2.  Section 217.690 reads in relevant part:1. When in its opinion there is reasonable probability that an offender of a correctional center can be released without detriment to the community or to himself, the board may in its discretion release or parole such person except as otherwise prohibited by law․2․ A parole shall be ordered only for the best interest of society not as an award of clemency; it shall not be considered a reduction of sentence or a pardon. An offender shall be placed on parole only when the board believes that he is able and willing to fulfill the obligations of a law-abiding citizen.

3.  “Currently, the more descriptive term ‘issue preclusion’ is often used in lieu of ‘collateral estoppel.’ “ Yeager v.

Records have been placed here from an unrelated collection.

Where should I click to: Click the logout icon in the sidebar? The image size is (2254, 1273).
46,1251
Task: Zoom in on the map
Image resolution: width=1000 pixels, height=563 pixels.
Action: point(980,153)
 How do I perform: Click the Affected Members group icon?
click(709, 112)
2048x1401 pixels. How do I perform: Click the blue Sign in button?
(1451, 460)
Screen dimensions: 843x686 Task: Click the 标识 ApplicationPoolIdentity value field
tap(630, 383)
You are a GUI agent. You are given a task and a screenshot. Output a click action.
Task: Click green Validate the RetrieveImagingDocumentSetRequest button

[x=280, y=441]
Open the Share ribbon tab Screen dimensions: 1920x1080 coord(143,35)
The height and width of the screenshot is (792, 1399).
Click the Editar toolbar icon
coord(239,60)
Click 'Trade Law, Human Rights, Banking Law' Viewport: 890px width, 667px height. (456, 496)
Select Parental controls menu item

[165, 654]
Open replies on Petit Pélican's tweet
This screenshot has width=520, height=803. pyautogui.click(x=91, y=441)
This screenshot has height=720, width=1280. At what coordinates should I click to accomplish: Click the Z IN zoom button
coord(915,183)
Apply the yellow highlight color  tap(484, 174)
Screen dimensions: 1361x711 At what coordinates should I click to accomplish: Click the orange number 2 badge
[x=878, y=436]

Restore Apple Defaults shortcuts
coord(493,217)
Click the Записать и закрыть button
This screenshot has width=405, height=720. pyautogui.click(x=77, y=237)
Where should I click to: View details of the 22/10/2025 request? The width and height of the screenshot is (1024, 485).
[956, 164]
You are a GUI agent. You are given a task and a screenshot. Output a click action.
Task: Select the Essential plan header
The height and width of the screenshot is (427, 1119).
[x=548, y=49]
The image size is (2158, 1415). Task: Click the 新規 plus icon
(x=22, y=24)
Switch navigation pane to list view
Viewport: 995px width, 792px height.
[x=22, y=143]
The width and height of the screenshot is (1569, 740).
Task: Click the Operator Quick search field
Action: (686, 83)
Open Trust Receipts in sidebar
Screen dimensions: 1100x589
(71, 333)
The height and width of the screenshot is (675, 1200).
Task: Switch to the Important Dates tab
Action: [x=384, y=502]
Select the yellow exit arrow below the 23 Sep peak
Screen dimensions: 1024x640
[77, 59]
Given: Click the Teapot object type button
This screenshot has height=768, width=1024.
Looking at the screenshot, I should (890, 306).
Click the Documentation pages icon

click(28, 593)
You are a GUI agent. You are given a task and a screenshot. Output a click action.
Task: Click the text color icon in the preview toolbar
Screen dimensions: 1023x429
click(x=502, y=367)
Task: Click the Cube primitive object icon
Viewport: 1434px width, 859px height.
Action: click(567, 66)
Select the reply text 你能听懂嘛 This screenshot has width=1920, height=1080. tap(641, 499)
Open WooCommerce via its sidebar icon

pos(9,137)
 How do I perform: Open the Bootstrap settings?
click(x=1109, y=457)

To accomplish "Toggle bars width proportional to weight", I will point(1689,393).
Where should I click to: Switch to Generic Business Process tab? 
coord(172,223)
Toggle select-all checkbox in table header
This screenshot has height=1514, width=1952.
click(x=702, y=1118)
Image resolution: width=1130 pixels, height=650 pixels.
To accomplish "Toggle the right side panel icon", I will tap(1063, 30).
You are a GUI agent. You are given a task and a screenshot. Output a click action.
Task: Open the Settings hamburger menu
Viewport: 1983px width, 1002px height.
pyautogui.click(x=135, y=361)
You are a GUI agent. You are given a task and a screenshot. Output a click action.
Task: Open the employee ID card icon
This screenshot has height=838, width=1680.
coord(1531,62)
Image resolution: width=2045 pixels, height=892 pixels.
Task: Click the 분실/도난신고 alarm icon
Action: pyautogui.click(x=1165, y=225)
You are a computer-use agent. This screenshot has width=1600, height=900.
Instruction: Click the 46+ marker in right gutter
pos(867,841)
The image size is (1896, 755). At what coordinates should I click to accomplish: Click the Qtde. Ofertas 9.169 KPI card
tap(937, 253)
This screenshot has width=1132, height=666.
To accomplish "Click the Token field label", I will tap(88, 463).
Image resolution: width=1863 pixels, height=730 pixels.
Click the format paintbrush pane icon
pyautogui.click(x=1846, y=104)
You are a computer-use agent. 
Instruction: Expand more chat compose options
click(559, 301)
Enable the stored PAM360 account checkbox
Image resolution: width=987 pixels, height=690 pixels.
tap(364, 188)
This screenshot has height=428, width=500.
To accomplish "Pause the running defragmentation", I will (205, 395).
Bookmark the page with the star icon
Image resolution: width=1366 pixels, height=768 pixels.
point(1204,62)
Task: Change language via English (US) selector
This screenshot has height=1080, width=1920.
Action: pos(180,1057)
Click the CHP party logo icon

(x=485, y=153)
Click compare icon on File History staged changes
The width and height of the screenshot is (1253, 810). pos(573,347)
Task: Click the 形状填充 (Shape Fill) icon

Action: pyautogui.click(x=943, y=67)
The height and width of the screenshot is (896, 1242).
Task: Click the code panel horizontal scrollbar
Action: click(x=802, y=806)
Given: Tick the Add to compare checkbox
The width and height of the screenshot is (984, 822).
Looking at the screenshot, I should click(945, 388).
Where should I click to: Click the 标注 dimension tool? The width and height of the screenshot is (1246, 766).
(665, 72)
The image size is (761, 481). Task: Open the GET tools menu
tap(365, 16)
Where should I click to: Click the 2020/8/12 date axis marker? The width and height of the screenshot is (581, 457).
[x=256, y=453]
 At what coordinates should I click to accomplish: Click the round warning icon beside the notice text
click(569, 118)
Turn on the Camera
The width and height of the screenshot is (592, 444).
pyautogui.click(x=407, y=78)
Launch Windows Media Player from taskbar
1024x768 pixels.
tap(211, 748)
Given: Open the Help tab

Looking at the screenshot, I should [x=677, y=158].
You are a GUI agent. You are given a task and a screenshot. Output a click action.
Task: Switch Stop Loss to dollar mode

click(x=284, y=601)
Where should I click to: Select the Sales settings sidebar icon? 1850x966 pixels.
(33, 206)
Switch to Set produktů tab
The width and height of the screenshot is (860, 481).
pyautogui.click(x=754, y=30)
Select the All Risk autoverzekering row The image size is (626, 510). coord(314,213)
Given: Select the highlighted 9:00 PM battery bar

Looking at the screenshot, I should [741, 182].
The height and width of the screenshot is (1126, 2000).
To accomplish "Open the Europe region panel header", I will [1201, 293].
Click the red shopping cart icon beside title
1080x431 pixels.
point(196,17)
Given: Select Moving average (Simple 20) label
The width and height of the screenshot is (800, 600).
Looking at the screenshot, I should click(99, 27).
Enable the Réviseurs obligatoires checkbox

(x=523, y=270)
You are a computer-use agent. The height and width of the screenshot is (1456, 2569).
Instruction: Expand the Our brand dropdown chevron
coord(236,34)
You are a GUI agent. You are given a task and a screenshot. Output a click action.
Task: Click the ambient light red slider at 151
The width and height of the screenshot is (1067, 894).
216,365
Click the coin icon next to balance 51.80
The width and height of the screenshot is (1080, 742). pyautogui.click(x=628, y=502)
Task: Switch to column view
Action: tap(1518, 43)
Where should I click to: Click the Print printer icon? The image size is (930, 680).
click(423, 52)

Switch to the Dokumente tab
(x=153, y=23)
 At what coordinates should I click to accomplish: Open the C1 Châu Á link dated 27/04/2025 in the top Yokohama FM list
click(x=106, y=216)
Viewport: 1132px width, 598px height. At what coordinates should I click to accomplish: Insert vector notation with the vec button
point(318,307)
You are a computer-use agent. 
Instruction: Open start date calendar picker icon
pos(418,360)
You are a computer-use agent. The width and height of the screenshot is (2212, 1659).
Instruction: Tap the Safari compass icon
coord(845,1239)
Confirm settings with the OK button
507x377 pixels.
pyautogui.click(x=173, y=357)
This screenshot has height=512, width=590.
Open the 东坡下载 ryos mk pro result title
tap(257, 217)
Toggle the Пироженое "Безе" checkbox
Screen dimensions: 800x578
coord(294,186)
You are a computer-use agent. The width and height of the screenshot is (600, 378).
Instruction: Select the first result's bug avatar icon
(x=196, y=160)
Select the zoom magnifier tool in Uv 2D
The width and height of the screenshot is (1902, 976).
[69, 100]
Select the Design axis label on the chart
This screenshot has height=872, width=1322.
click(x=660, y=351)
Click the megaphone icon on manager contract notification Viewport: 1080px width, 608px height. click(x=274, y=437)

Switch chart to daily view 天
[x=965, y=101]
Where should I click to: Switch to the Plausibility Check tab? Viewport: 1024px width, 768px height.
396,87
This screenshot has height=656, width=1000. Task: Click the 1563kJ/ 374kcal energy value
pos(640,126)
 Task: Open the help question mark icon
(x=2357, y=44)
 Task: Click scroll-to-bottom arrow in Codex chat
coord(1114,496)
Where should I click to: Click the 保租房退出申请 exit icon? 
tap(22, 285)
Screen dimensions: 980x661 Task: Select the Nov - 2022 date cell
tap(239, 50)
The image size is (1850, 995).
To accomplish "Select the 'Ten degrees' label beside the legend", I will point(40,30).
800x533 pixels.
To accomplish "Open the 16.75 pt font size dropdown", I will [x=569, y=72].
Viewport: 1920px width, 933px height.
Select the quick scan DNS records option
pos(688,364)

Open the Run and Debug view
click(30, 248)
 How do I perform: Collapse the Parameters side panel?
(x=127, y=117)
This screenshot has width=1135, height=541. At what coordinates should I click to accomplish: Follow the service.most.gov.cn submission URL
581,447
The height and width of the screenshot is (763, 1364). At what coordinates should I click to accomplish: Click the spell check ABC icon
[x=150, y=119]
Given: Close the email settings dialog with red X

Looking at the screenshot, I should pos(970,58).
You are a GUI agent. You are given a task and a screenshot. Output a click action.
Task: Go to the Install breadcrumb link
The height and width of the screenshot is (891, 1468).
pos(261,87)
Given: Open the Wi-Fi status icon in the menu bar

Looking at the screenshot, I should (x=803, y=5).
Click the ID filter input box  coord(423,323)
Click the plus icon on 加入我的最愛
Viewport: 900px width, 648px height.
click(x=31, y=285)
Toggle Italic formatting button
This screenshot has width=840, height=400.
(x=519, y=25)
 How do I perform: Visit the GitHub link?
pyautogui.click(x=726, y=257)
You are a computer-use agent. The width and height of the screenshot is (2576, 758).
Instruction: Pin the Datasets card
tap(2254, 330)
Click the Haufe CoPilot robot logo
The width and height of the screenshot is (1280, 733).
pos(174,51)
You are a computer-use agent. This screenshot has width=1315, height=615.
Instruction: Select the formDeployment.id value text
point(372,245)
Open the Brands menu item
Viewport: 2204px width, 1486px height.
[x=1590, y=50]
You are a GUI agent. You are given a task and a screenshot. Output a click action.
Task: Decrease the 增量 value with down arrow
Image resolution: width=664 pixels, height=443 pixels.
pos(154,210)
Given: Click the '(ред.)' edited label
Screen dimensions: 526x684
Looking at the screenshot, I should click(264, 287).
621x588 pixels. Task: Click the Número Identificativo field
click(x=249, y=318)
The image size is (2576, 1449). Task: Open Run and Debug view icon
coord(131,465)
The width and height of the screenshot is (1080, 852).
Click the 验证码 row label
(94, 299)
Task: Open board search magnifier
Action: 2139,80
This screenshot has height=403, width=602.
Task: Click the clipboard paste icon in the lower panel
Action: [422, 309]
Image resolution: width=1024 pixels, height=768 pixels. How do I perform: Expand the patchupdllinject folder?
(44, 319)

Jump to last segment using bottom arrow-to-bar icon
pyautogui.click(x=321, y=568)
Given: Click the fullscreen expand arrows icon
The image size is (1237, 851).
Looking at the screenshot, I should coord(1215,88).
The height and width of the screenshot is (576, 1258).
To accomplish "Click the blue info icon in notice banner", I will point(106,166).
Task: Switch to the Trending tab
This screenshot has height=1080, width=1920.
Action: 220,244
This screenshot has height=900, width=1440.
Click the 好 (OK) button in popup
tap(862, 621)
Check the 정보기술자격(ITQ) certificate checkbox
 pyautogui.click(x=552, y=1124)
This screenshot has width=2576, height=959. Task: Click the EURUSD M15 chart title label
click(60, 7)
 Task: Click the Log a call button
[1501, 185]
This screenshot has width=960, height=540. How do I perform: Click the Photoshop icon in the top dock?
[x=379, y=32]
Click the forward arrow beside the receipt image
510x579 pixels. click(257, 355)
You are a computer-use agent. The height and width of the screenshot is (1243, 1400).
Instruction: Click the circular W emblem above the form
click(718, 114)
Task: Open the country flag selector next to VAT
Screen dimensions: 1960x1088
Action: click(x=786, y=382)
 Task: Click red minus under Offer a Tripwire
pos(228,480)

United States, 129 S.Ct. 2360, 2367 n. 4 (2009).

4.  Since the decision to abolish the Parole Commission in the Comprehensive Crime Control Act of 1984, Congress has given the Parole Commission ongoing responsibilities for: (1) making prison-term decisions in foreign transfer treaty cases for offenses committed on or after November 1, 1987 (Anti–Drug Abuse Act of 1988); (2) state defendants accepted into the U.S. Marshals Service Witness Protection Program (Anti–Drug Abuse Act of 1988); (3) all remaining indeterminate sentence D.C.Code felony offenders and all new-law D.C.Code determinate sentence felony offenders released on supervised release (National Capital Revitalization and Self–Government Improvement Act of 1997); (4) the remaining “old-law” indeterminate sentence federal offenders in prison or under supervision; and (5) military code offenders serving sentences in Bureau of Prisons institutions. Peter B. Hoffman, History of the Federal Parole System (http://www.justice.gov/uspc/history.htm).

MARK D. PFEIFFER, Judge.

JAMES M. SMART, JR., Presiding Judge, and CYNTHIA L. MARTIN, Judge, concur.